Ah, Bandung, memang selalu menarik, Kamu. Seperti malam ini, saat berdua dengan seorang kawan, duduk di samping piano tua yang tertutup dan dua gelas kopi khas cafenya yang pahit, kami niaga cerita yang asik. Untuk mendengarkan kisah hidupnya yang menarik, tentang hal-hal yang sebagian mungkin menganggapnya tabu. Tapi kami tidak! Saya dengarkan apa yang ingin dia ceritakan, saya berkomentar seadanya dan sekeinginan saja. Juga tak ada yang rumit, karena kami sudah memutuskan untuk membuatnya seperti itu. Dan di antara gelak tawa dan penekanan serius yang bergantian dalam antrian, kami terus bicara.

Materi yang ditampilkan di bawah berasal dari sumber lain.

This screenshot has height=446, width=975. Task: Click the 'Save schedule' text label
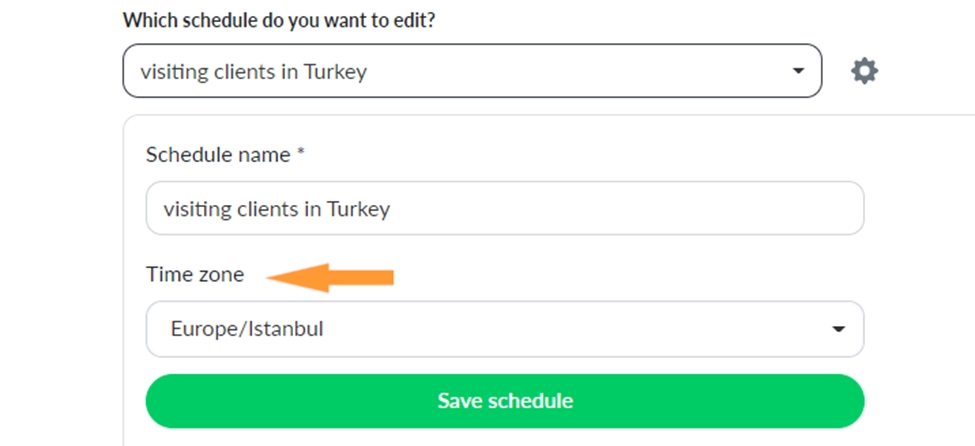tap(505, 401)
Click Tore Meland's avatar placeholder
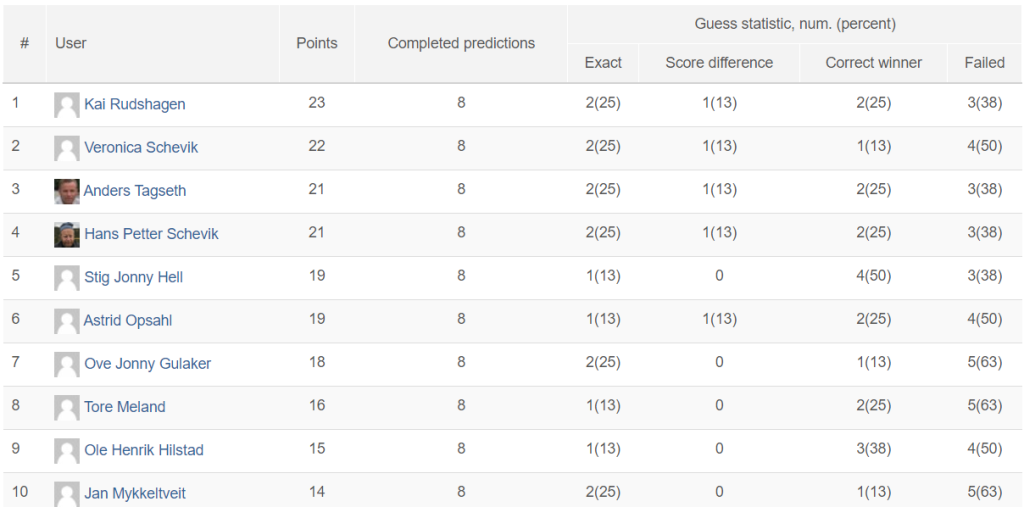 pos(67,407)
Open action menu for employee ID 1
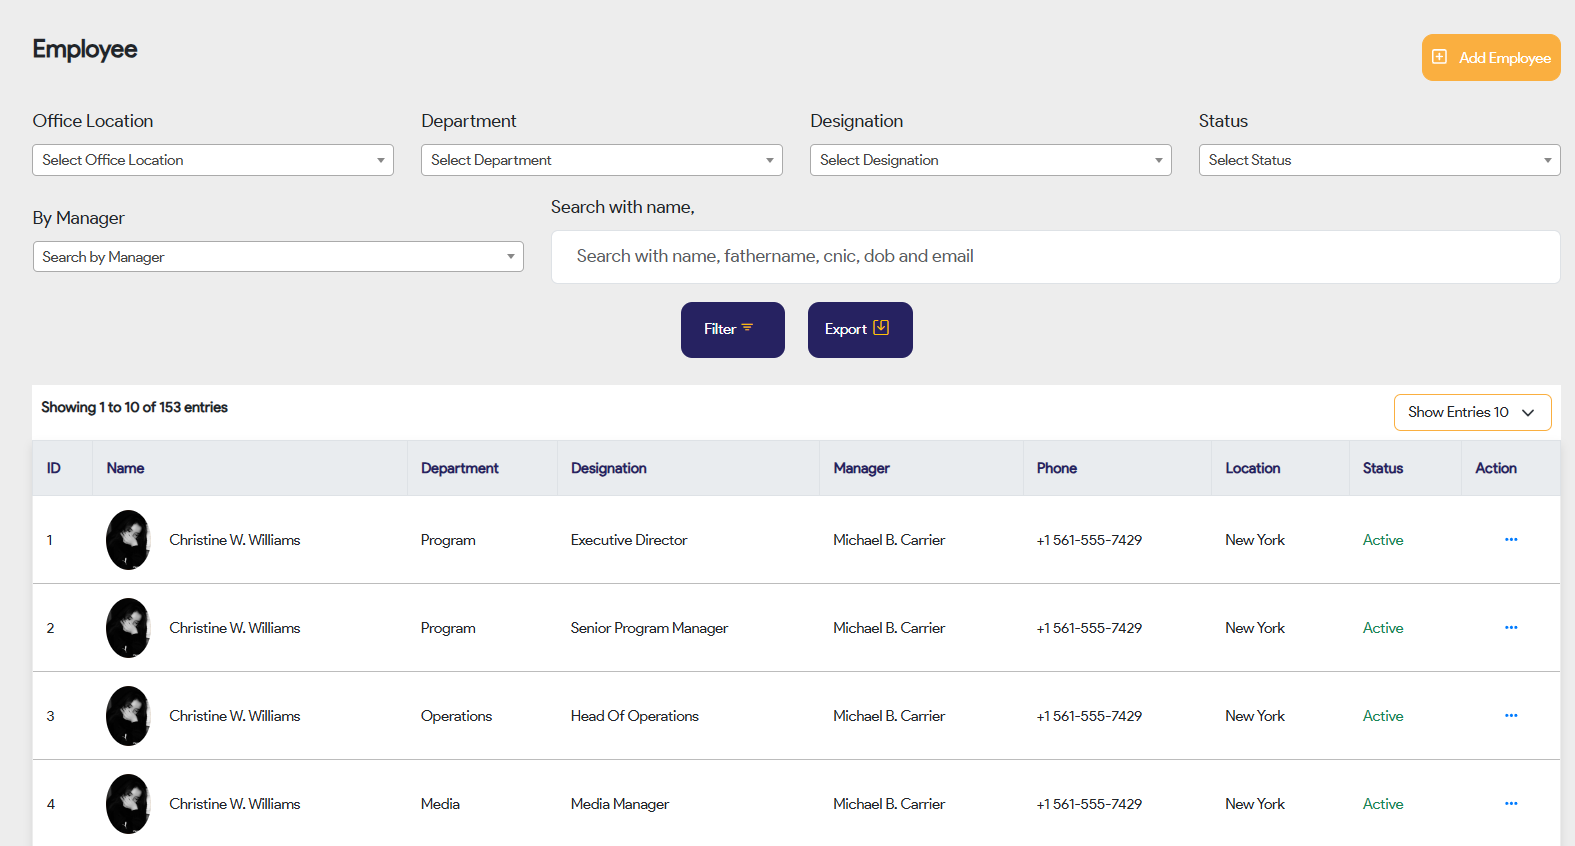1575x846 pixels. click(x=1510, y=540)
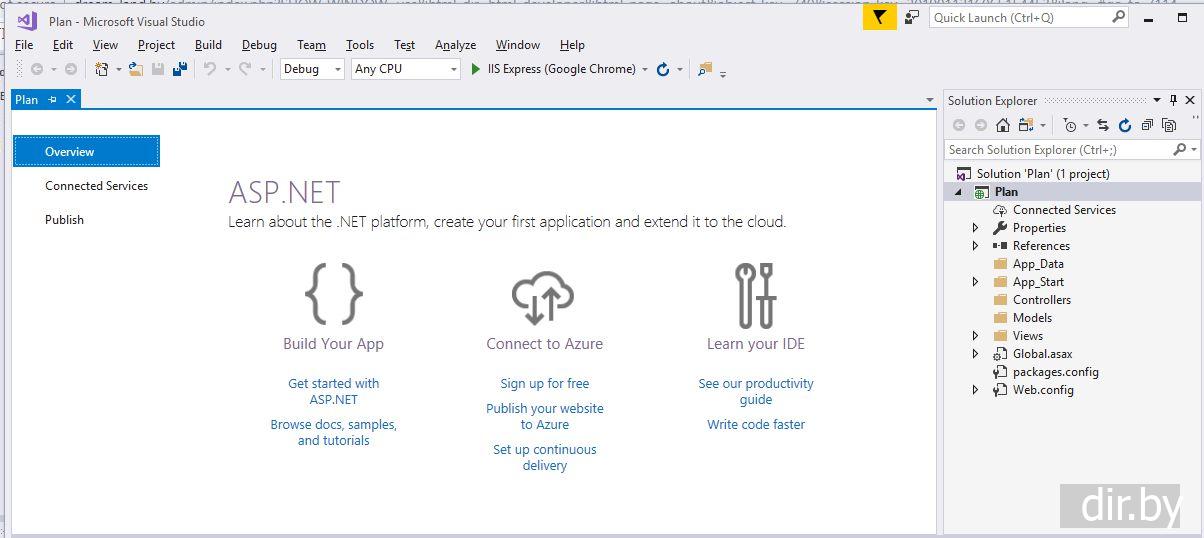This screenshot has height=538, width=1204.
Task: Expand the References node
Action: (x=976, y=246)
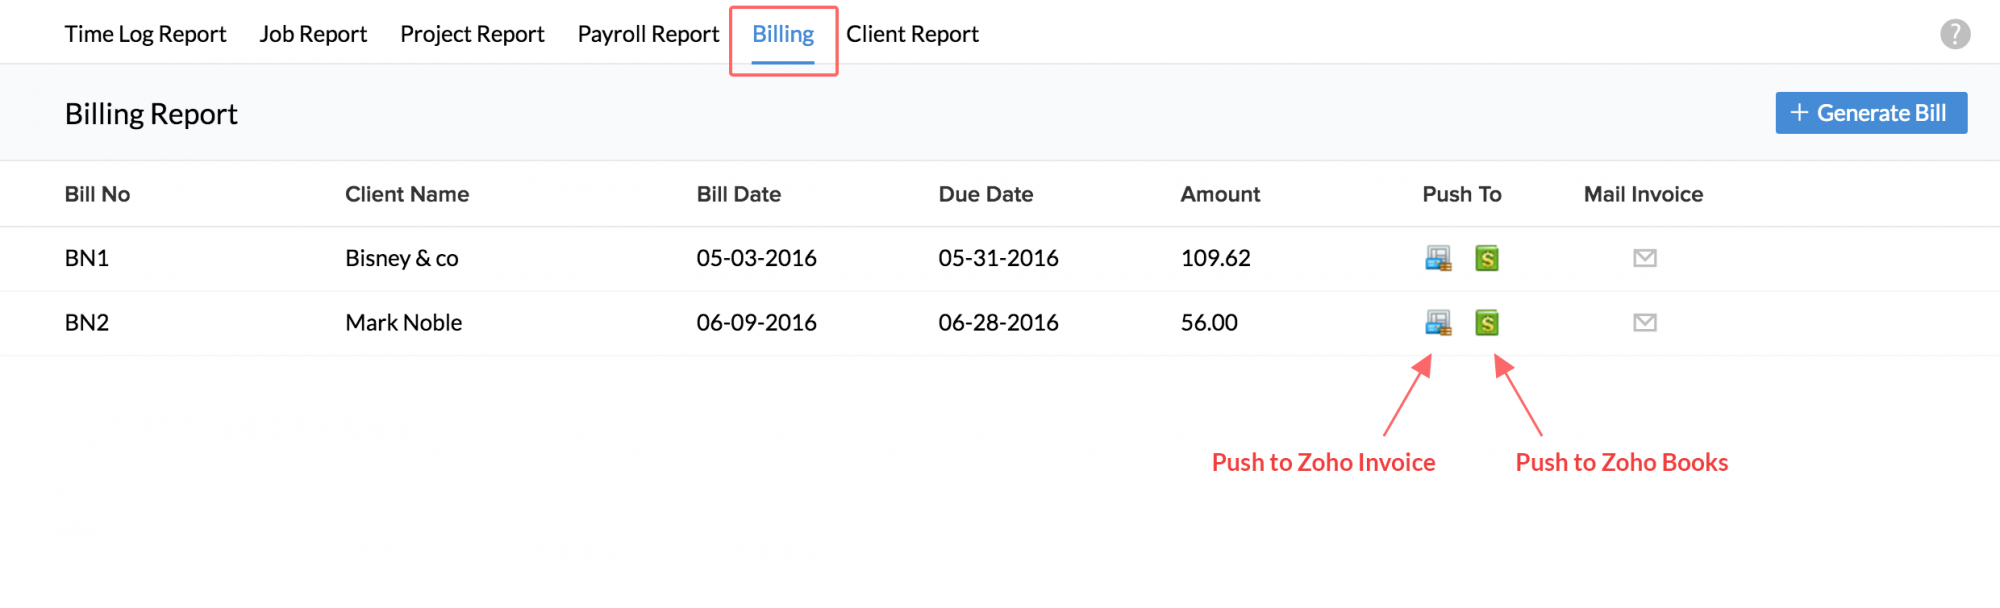This screenshot has width=2000, height=608.
Task: Select the Payroll Report tab
Action: (x=648, y=34)
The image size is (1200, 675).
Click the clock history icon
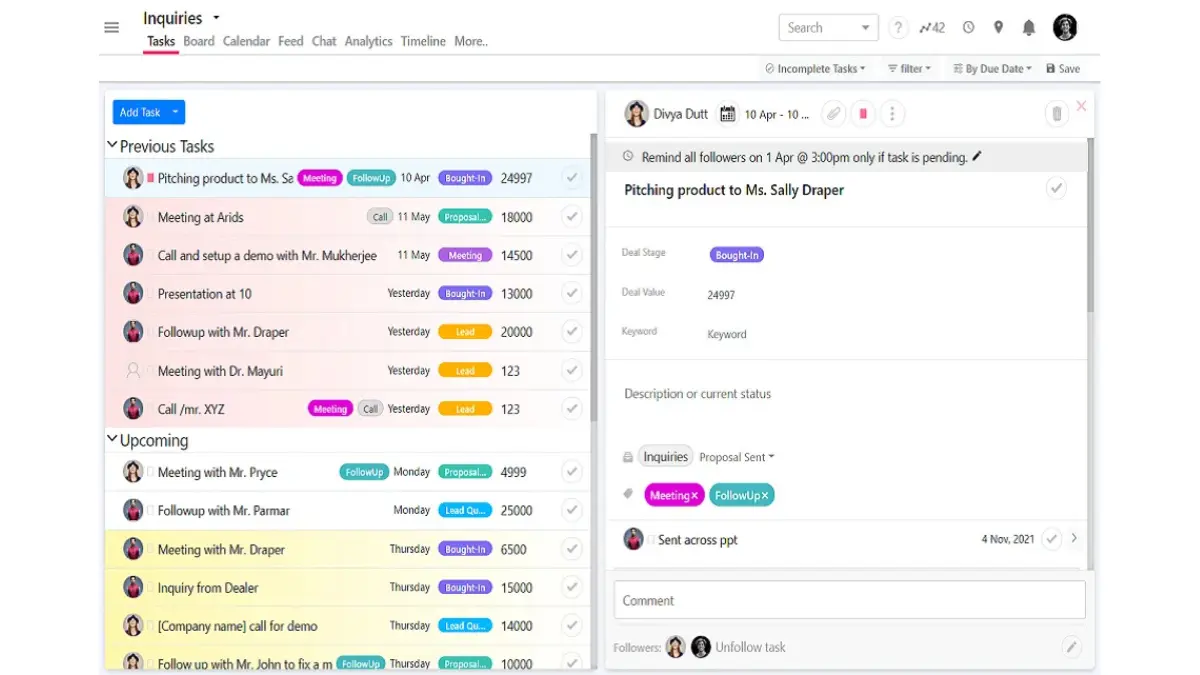pyautogui.click(x=968, y=28)
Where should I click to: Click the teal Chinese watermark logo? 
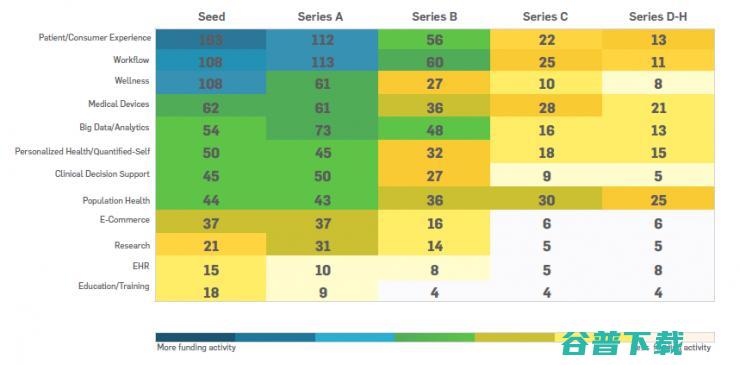(622, 342)
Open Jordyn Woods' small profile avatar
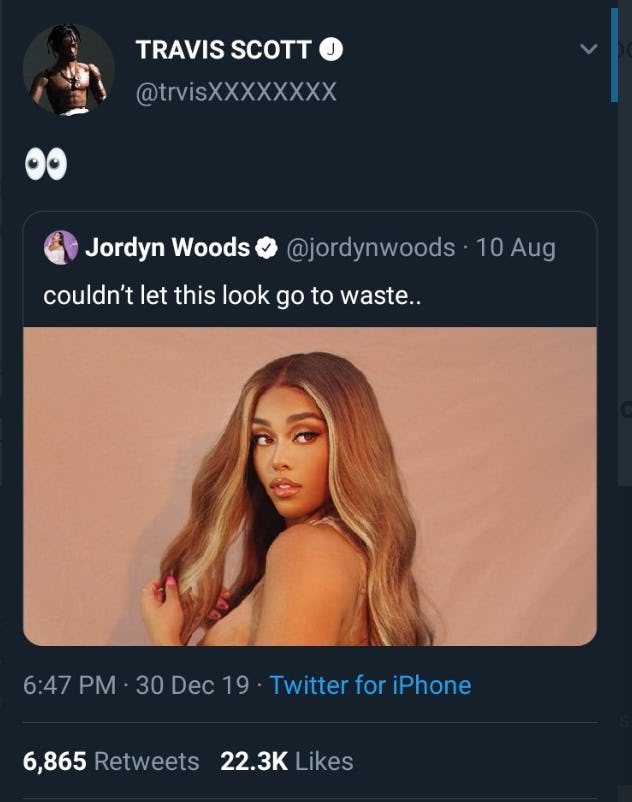Image resolution: width=632 pixels, height=802 pixels. coord(61,248)
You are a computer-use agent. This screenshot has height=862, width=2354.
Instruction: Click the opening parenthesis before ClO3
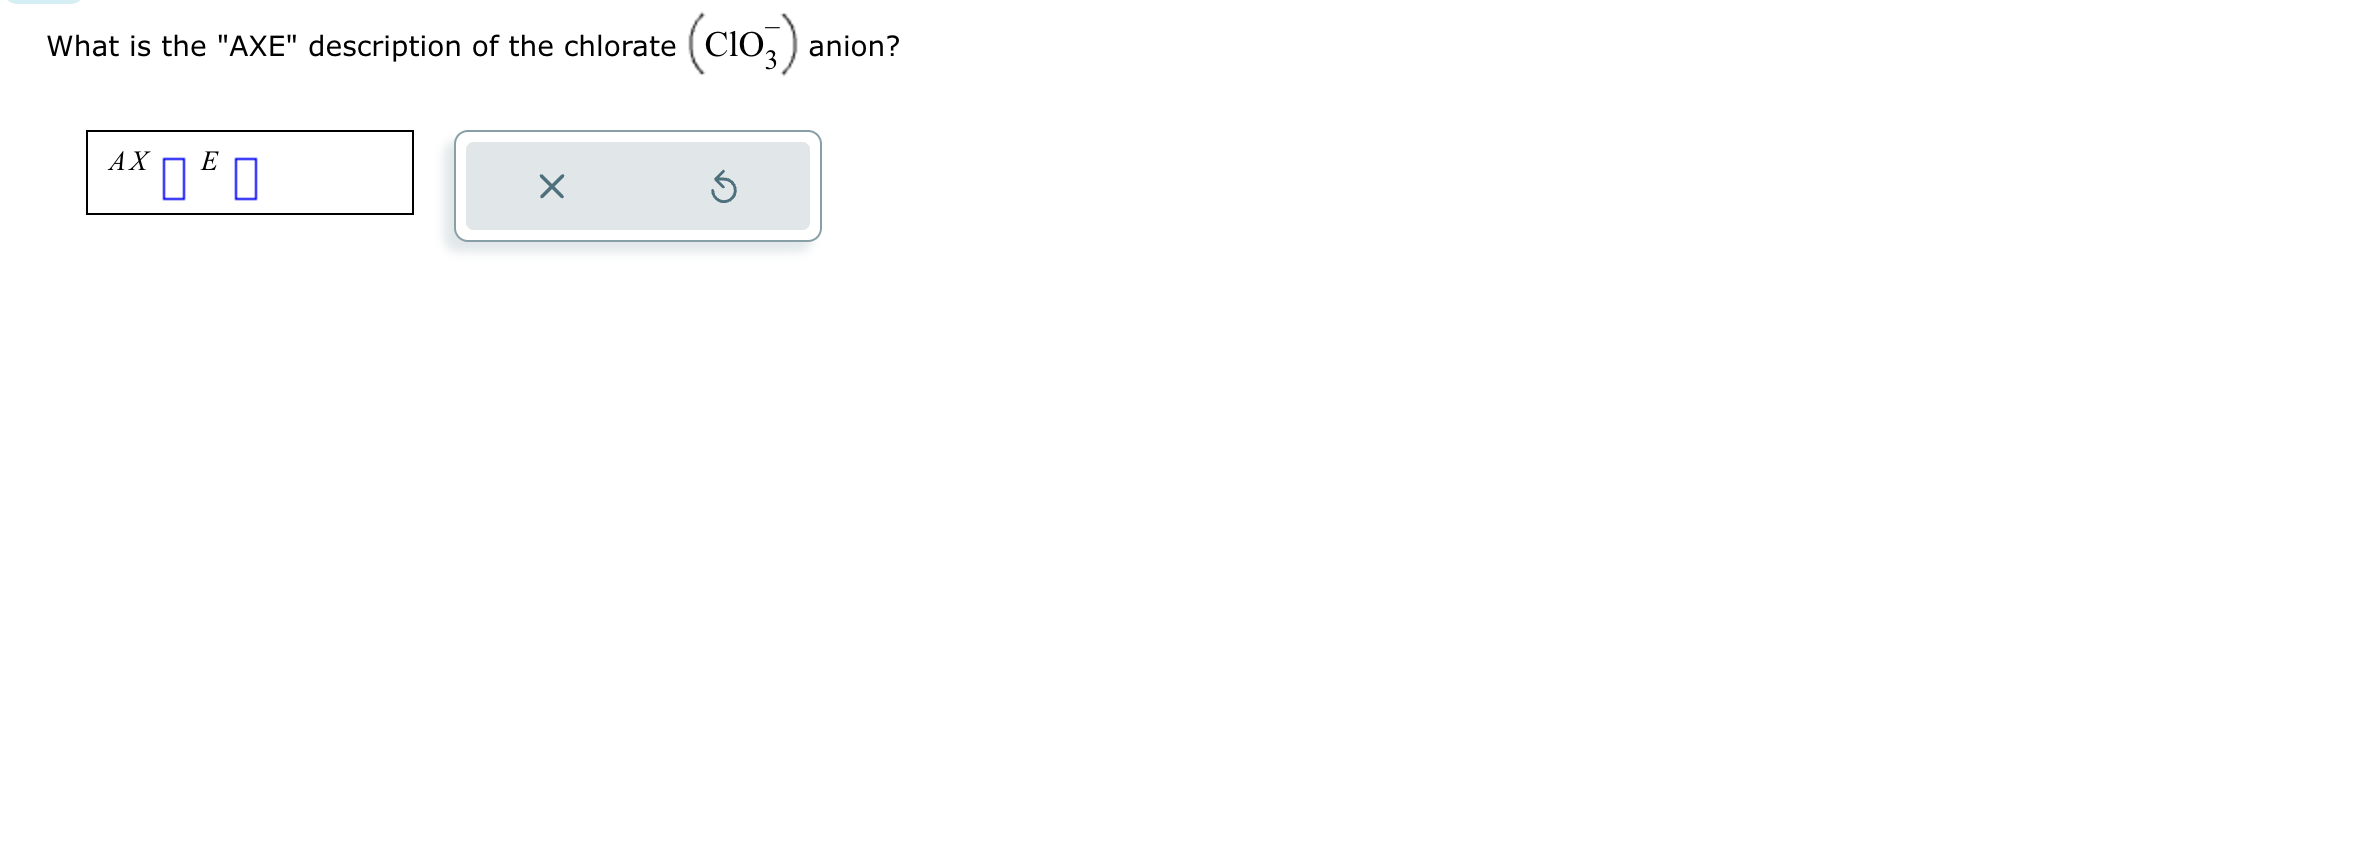coord(695,45)
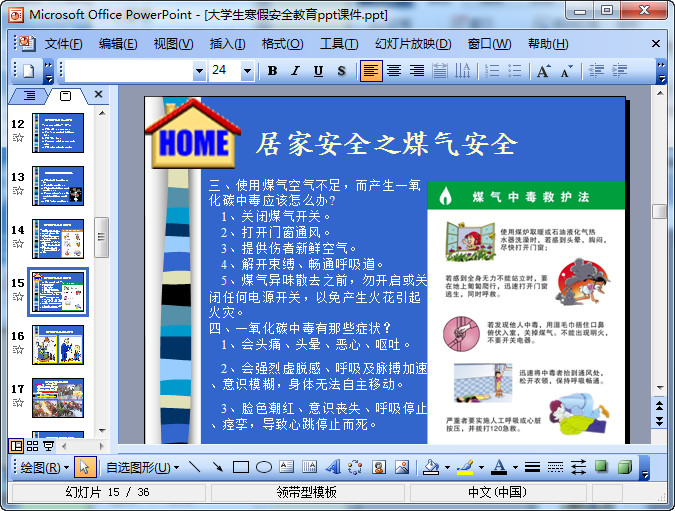Insert WordArt from drawing toolbar

pyautogui.click(x=332, y=467)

Darinya, malam ini sepertinya saya bisa melihat sedikit lebih jauh, sepertinya begitu. Bahwa kehidupan itu berada di dalam kerumitan dan kesederhanaan di satu waktu yang sama. Seperti berada di dalam sebuah bola transparan dimana beberapa liquid di dalamnya tak pernah saling larut dalam warna-warna yang mencolok. Beberapa selalu mencoba menyimpulkan bahwa semua terpisah menjadi bagian-bagian besar dan berkelompok, atau mengira mereka selalu saling larut atau bahkan sama saja satu warna. Padahal tidak! Padahal tidak! Saya pikir bukan seperti itu.

Waddaddah. Menurut saya, waktu adalah segelas kopi pahit ini. Sesaat dia kian berkurang, dan saya seperti terbiasa, untuk kemudian dia habis, dan kami memutuskan pulang.